B. Any provisions of an erosion and sediment control program
in existence before July 1, 2012, that contains more stringent provisions than
this article shall be exempt from the analysis requirements of subsection A.
§62.1-44.15:69. Powers and duties of the Board.
The Board is responsible for carrying out the purposes and
provisions of this article and is authorized to:
1. Provide land use and development and water quality
protection information and assistance to the various levels of local, regional,
and state government within the Commonwealth.
2. Consult, advise, and coordinate with the Governor, the
Secretary, the General Assembly, other state agencies, regional agencies, local
governments, and federal agencies for the purpose of implementing this article.
3. Provide financial and technical assistance and advice to
local governments and to regional and state agencies concerning aspects of land
use and development and water quality protection pursuant to this article.
4. Promulgate regulations pursuant to the Administrative
Process Act (§2.2-4000 et seq.).
5. Develop, promulgate, and keep current the criteria required
by §62.1-44.15:72.
6. Provide technical assistance and advice or other aid for
the development, adoption, and implementation of local comprehensive plans,
zoning ordinances, subdivision ordinances, and other land use and development
and water quality protection measures utilizing criteria established by the
Board to carry out the provisions of this article.
7. Develop procedures for use by local governments to
designate Chesapeake Bay Preservation Areas in accordance with the criteria
developed pursuant to §62.1-44.15:72.
8. Ensure that local government comprehensive plans, zoning
ordinances, and subdivision ordinances are in accordance with the provisions of
this article. Determination of compliance shall be in accordance with the
provisions of the Administrative Process Act (§2.2-4000 et seq.).
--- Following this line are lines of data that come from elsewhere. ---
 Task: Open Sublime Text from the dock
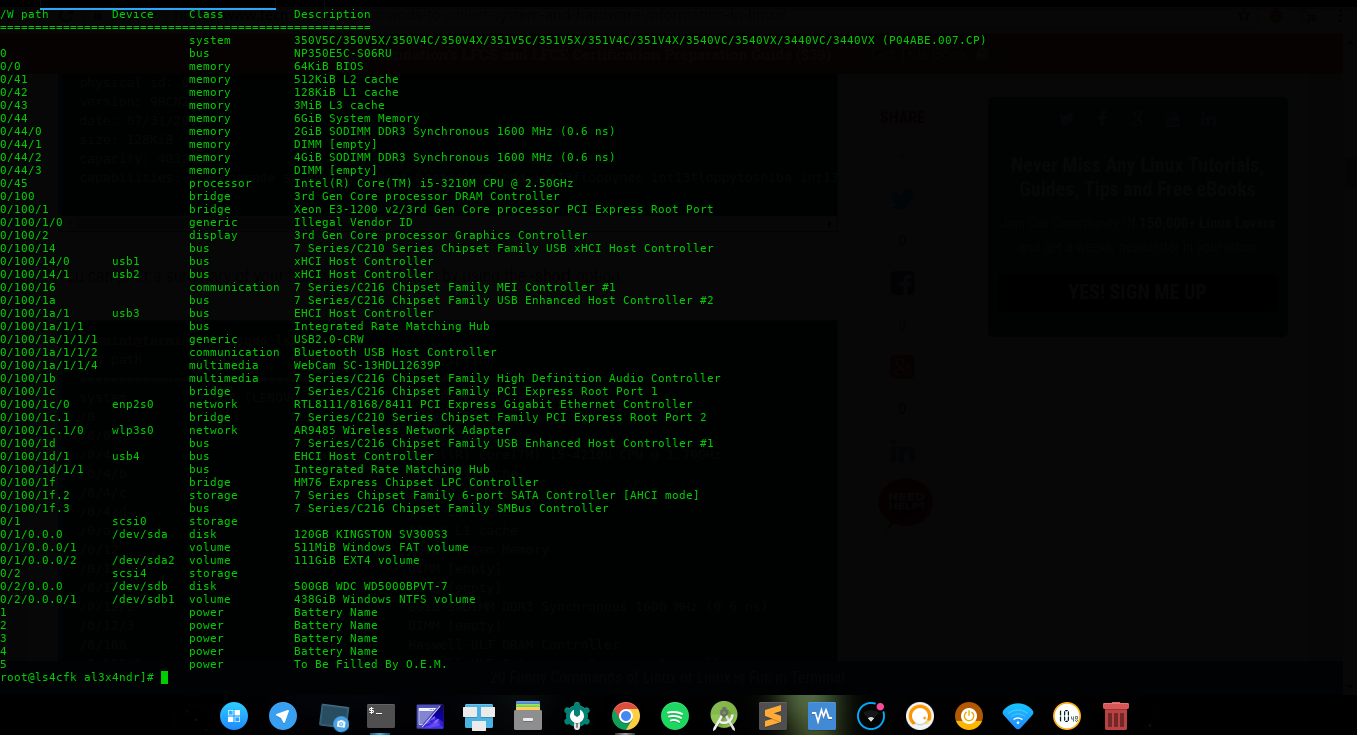tap(773, 716)
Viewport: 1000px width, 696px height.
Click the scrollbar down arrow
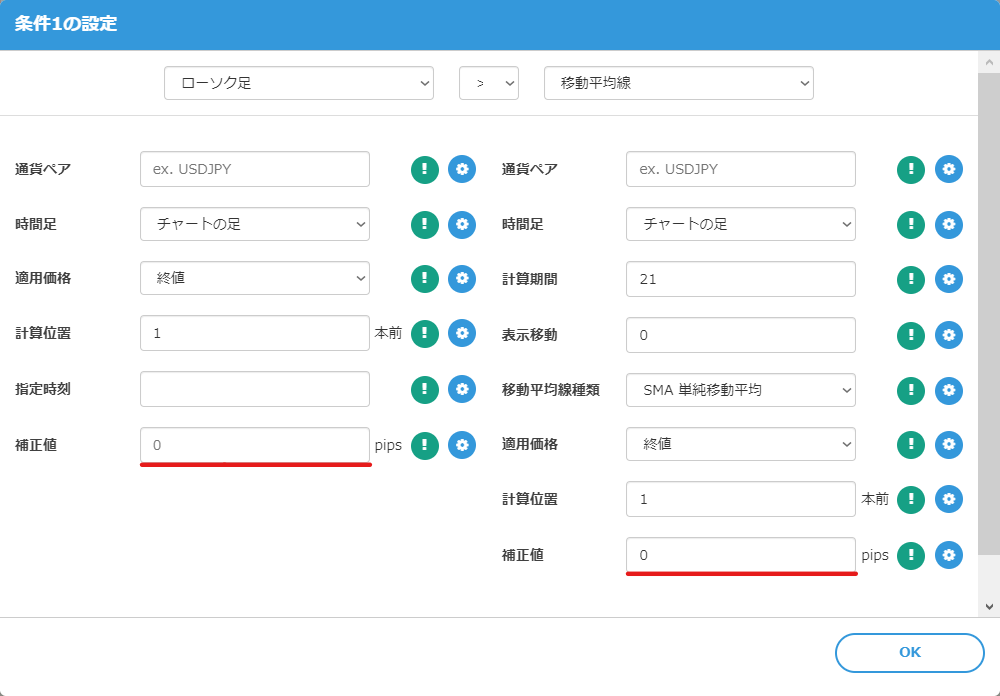(x=988, y=606)
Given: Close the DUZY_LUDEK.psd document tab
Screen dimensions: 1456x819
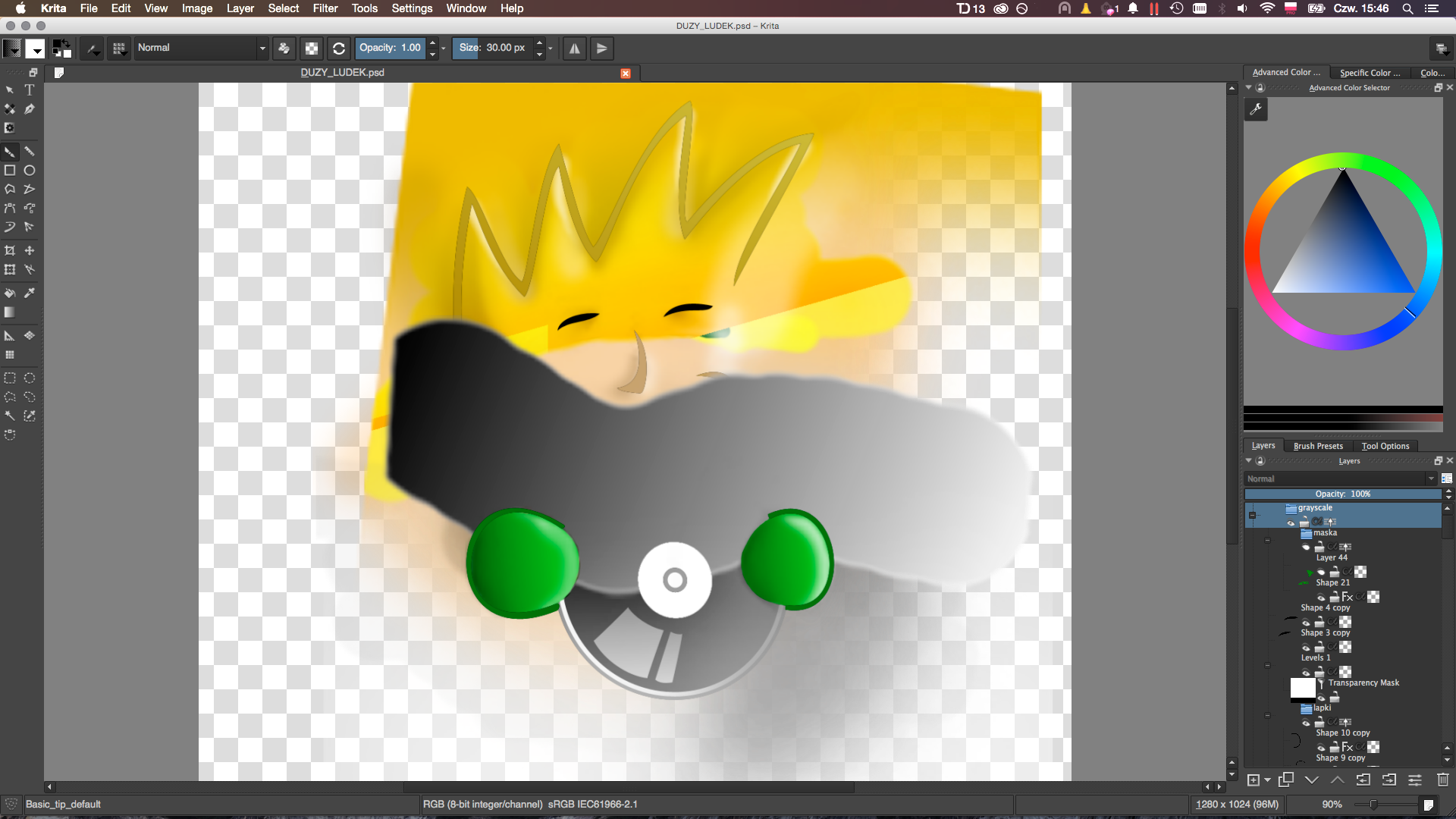Looking at the screenshot, I should (626, 74).
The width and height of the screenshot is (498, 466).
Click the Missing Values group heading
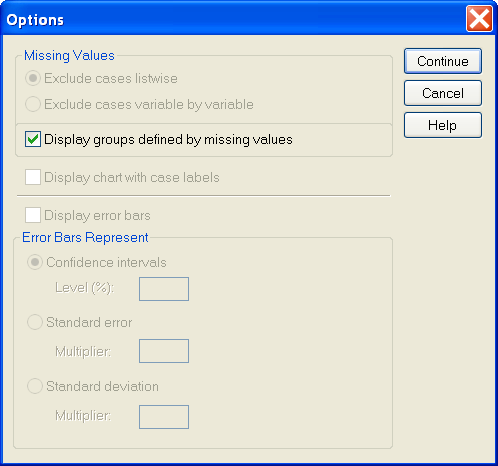[x=69, y=55]
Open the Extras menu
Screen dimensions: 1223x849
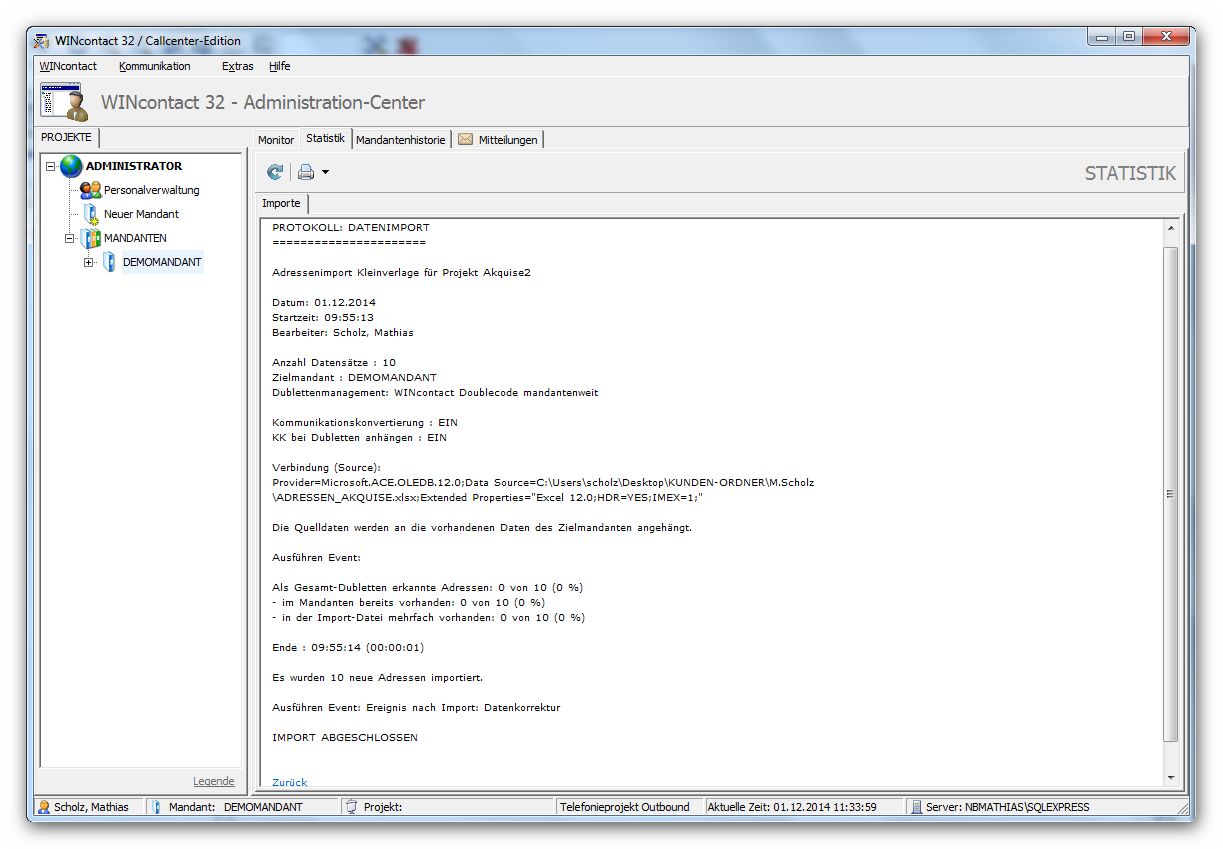[237, 66]
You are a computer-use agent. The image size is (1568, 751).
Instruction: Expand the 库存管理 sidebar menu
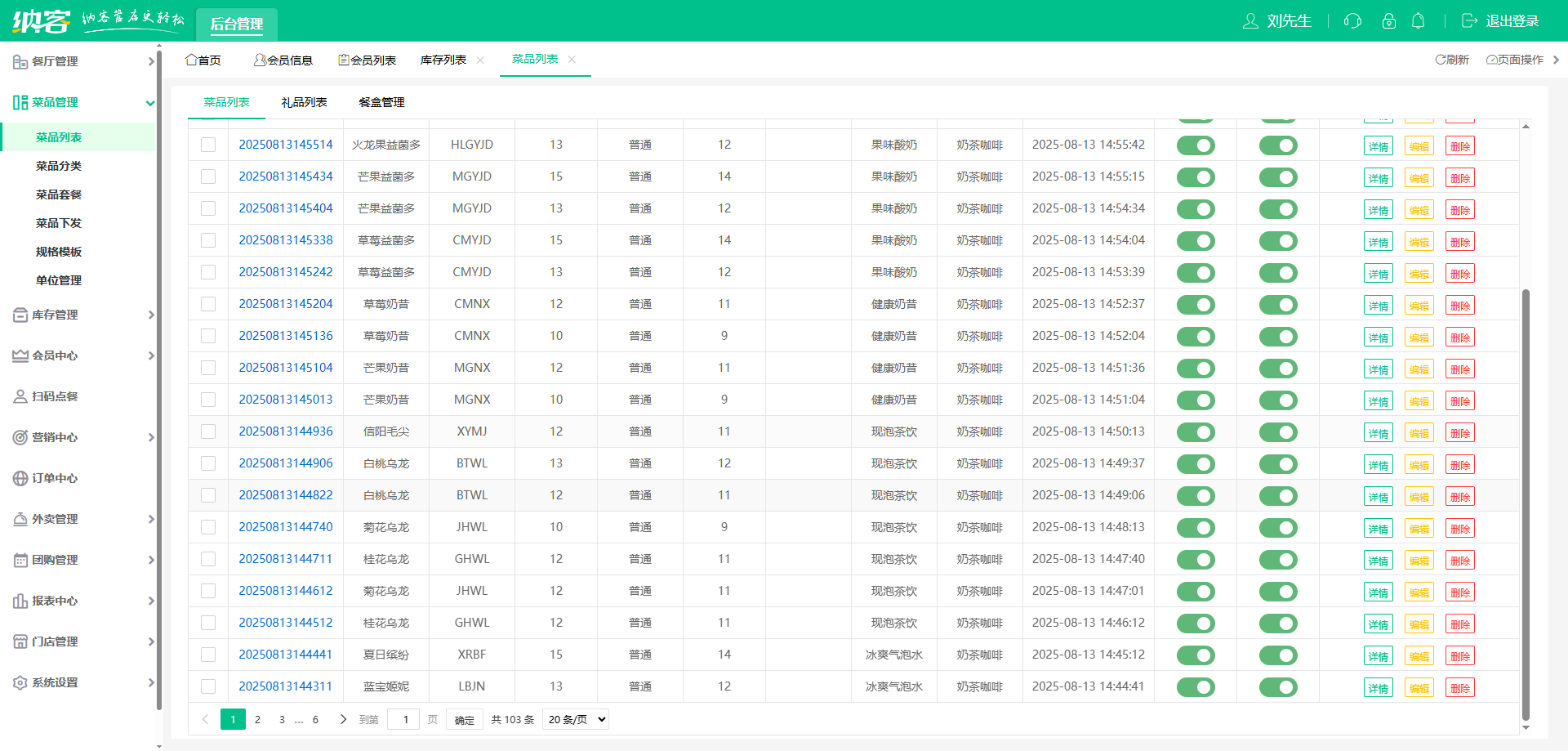(x=82, y=315)
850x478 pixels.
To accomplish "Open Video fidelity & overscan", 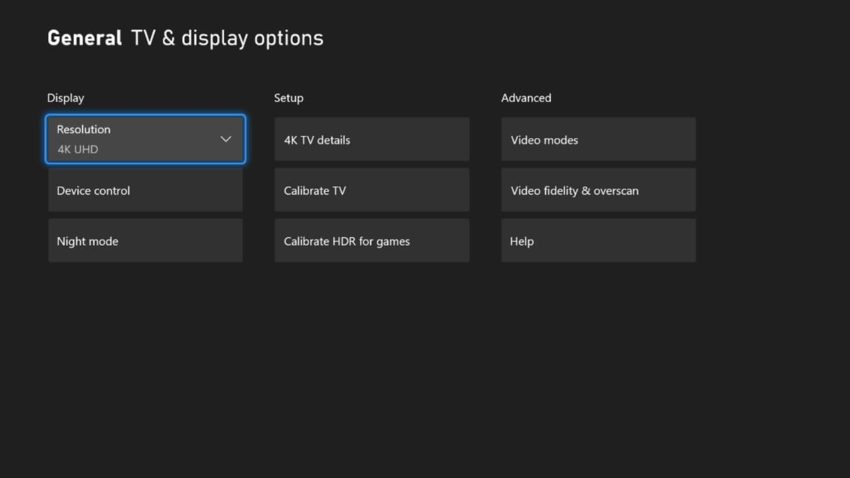I will pyautogui.click(x=598, y=190).
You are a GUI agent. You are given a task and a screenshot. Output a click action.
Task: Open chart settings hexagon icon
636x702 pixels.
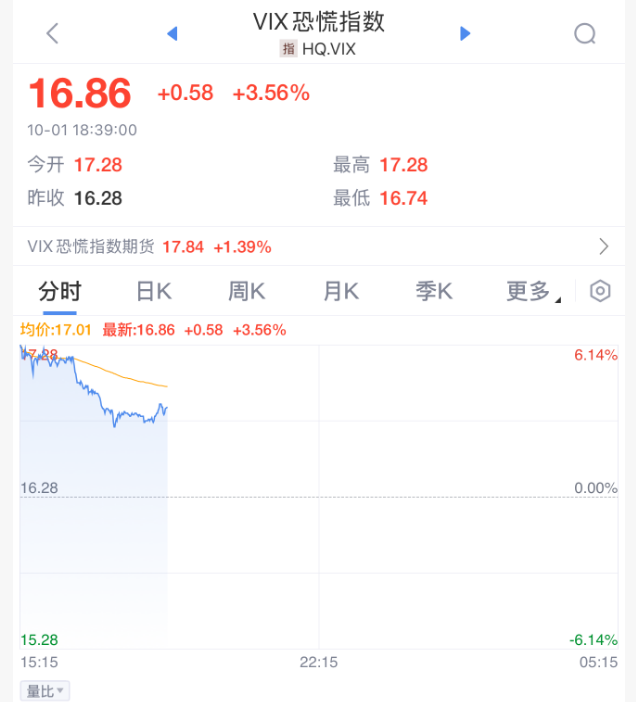(x=600, y=291)
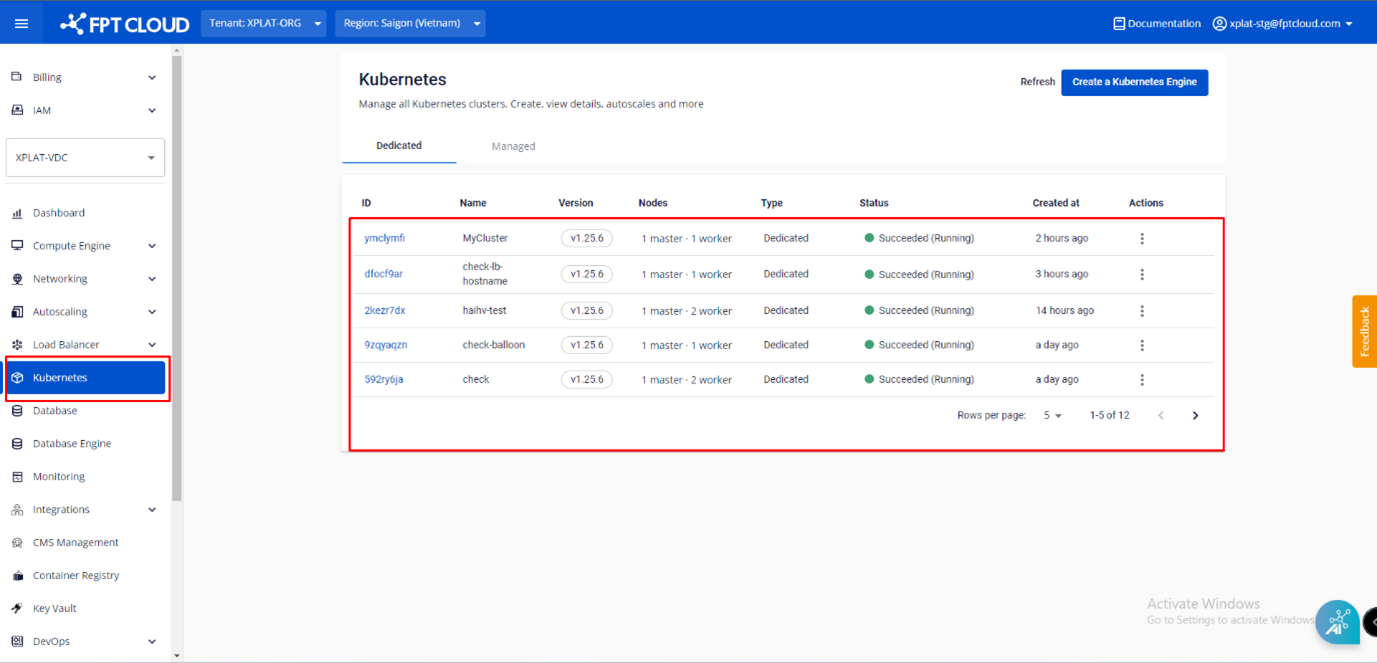Viewport: 1377px width, 663px height.
Task: Click Create a Kubernetes Engine button
Action: [1134, 82]
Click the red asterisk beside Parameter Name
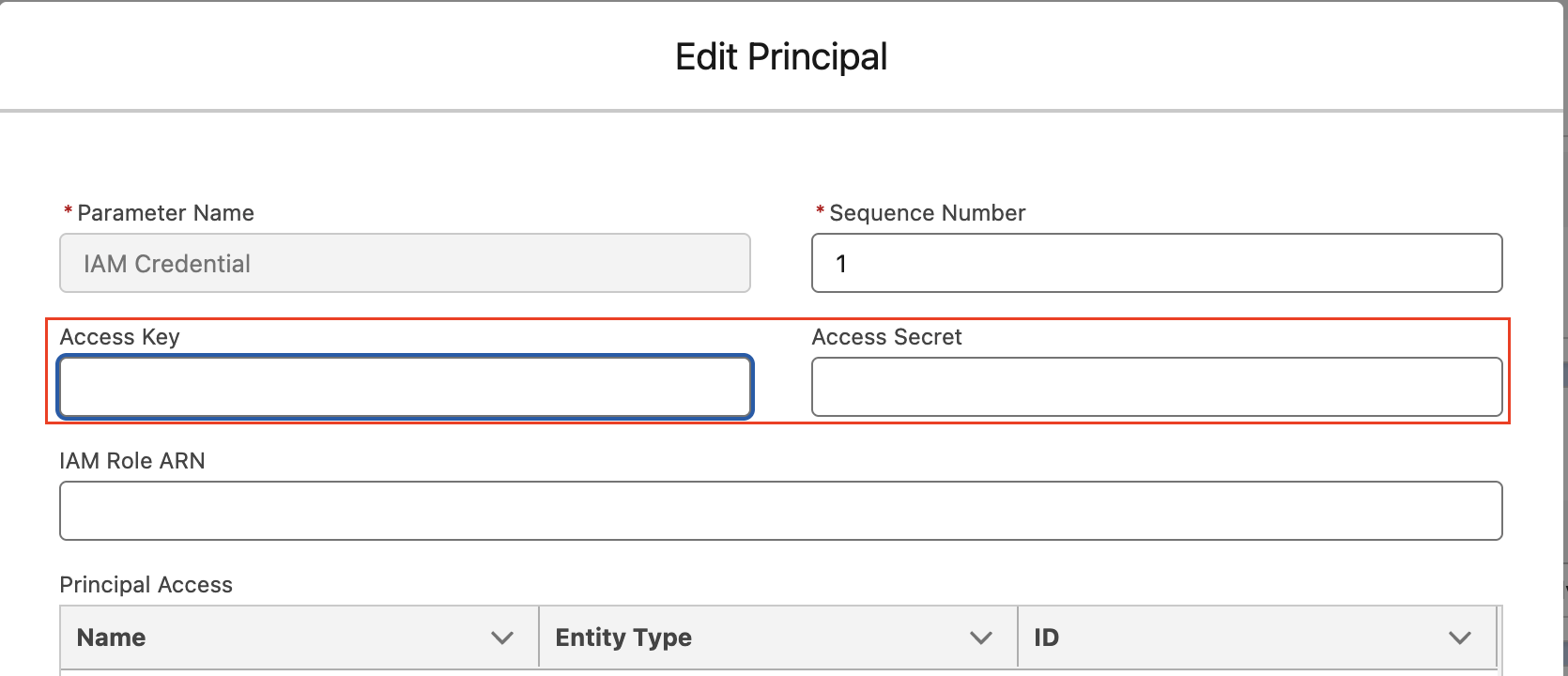The height and width of the screenshot is (676, 1568). point(68,210)
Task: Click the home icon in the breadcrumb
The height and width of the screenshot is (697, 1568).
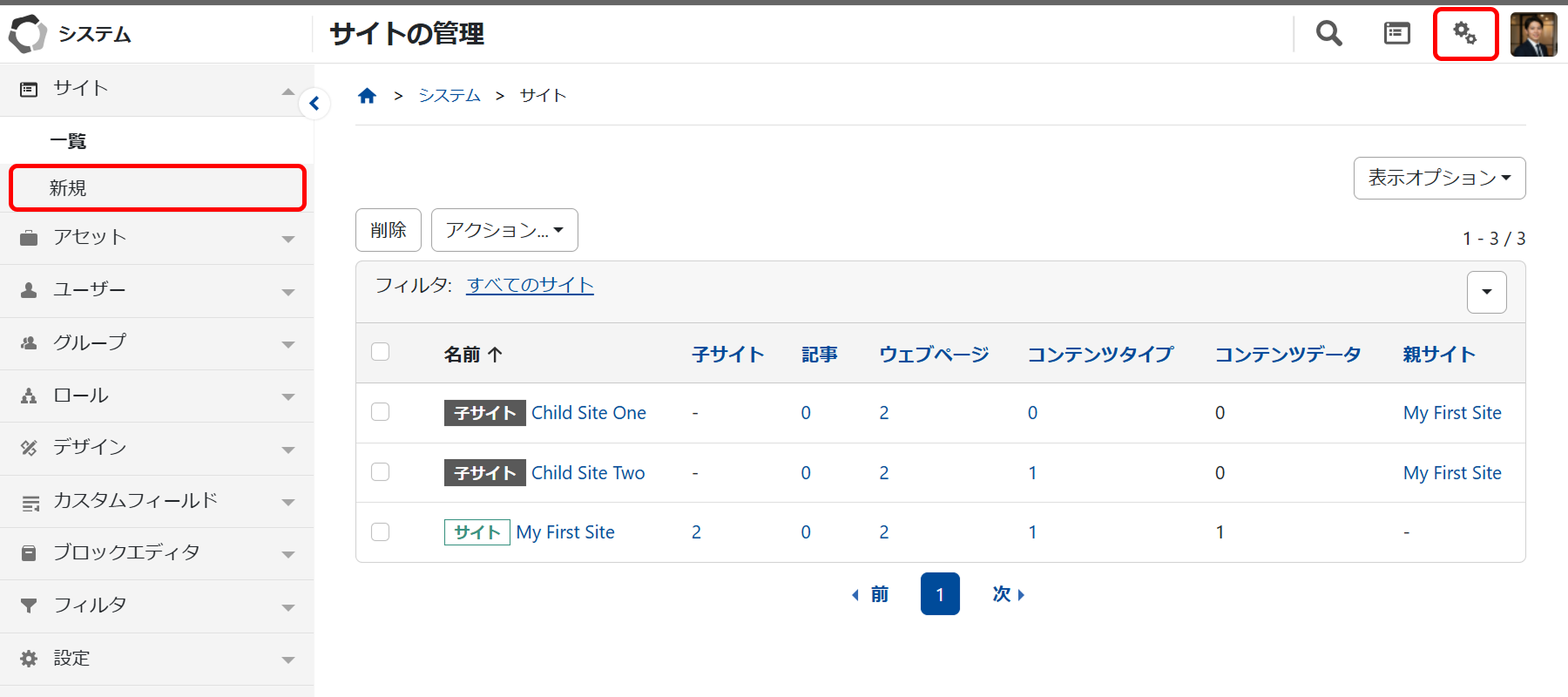Action: pos(367,95)
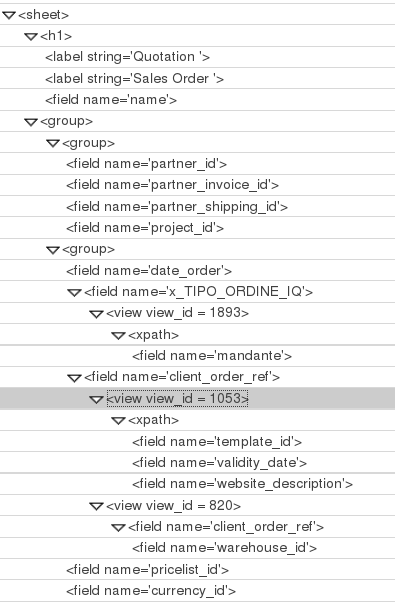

9. Make application for federal funds that may become
available under federal acts and to transmit such funds when applicable to any
appropriate person.
10. Take administrative and legal actions pursuant to
subdivision (19) of §62.1-44.15 to ensure compliance by counties, cities,
and towns with the provisions of this article including the proper enforcement
and implementation of, and continual compliance with, this article.
11. Perform such other duties and responsibilities related to
the use and development of land and the protection of water quality as the
Secretary may assign.
§62.1-44.15:74. Local governments to designate Chesapeake Bay
Preservation Areas; incorporate into local plans and ordinances; impose civil
penalties.
A. Counties, cities, and towns in Tidewater Virginia shall use
the criteria developed by the Board to determine the extent of the Chesapeake
Bay Preservation Area within their jurisdictions. Designation of Chesapeake Bay
Preservation Areas shall be accomplished by every county, city, and town in
Tidewater Virginia not later than 12 months after adoption of criteria by the Board.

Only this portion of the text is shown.